Some of the threat actors described in the post are Charcoal Typhoon and Salmon Typhoon from China, Crimson Sandstorm from Iran, Forest Blizzard from Russia, and Emerald Sleet from North Korea.
Forest Blizzard often targets organizations “in and related to Russia’s war in Ukraine throughout the duration of the conflict, and Microsoft assesses that Forest Blizzard operations play a significant supporting role to Russia’s foreign policy and military objectives both in Ukraine and in the broader international community,” as well as being involved in researching “various satellite and radar technologies.”
Emerald Sleet is known to impersonate “reputable academic institutions.”
Crimson Sandstorm has been active since at least 2017 and has targeted “defense, maritime shipping, transportation, healthcare, and technology.”
Charcoal Typhoon has a “broad operational scope” across Taiwan, Thailand, Mongolia, Malaysia, France, and Nepal, while Salmon Typhoon targets “US defense contractors, government agencies, and entities within the cryptographic technology sector.”

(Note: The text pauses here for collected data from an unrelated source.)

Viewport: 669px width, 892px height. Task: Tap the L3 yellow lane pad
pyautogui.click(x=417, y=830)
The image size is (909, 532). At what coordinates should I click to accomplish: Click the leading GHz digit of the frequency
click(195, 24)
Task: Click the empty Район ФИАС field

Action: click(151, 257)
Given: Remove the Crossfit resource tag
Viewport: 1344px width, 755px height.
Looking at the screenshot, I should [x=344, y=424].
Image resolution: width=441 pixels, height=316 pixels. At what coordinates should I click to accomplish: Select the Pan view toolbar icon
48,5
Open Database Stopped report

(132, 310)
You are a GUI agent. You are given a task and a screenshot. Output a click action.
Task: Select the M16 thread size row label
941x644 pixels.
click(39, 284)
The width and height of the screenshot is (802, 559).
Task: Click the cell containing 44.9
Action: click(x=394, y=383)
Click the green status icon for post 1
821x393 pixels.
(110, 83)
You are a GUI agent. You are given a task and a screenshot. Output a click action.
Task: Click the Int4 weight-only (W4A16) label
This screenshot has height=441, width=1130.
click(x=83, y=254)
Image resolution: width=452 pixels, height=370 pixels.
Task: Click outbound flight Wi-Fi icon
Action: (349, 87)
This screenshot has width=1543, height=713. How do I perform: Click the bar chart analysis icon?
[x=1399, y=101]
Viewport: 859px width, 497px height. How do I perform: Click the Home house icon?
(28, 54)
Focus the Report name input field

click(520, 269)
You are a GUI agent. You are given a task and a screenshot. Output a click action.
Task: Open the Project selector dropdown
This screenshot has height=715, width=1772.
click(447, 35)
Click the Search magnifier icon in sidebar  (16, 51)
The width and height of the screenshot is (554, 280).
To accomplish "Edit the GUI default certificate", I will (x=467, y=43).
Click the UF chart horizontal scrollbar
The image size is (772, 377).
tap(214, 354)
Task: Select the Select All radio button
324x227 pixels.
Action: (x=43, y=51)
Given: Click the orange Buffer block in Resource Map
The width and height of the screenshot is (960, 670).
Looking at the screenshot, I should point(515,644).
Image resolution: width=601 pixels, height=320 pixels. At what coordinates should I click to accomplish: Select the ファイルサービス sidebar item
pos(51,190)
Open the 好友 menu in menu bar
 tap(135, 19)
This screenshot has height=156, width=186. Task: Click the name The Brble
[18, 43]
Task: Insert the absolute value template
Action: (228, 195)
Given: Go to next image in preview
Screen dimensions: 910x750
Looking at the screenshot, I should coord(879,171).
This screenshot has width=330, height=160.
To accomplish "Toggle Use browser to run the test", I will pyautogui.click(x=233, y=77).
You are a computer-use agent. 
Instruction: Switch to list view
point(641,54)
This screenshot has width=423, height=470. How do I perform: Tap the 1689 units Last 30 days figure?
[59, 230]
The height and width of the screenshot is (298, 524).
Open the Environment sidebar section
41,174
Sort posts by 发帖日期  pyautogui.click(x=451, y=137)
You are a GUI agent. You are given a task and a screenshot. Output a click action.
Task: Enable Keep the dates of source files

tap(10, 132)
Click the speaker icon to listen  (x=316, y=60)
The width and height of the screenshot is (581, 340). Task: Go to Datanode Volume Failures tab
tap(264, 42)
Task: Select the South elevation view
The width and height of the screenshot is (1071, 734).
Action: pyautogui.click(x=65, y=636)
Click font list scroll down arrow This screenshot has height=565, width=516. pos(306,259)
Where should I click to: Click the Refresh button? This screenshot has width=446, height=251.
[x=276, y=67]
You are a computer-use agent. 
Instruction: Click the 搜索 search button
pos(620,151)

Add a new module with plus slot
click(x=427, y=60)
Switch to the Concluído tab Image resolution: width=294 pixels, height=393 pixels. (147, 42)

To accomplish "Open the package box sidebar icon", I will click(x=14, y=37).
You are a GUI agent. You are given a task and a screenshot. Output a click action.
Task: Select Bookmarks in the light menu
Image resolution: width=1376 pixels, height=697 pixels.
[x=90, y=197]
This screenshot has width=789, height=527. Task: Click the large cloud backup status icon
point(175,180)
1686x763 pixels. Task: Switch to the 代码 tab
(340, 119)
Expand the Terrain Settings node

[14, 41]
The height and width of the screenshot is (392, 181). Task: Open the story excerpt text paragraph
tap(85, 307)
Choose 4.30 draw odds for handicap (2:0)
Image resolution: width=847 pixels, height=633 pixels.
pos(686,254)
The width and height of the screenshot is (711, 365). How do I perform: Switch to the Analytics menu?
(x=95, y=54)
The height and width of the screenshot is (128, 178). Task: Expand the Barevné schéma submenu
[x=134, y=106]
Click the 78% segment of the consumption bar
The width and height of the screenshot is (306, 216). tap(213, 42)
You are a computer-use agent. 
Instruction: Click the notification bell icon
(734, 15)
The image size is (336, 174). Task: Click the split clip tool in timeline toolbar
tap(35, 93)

A similar blog post from OpenAI read, “As is the case with many other ecosystems, there are a handful of malicious actors that require sustained attention so that everyone else can continue to enjoy the benefits. Although we work to minimize potential misuse by such actors, we will not be able to stop every instance. But by continuing to innovate, investigate, collaborate, and share, we make it harder for malicious actors to remain undetected across the digital ecosystem and improve the experience for everyone else.”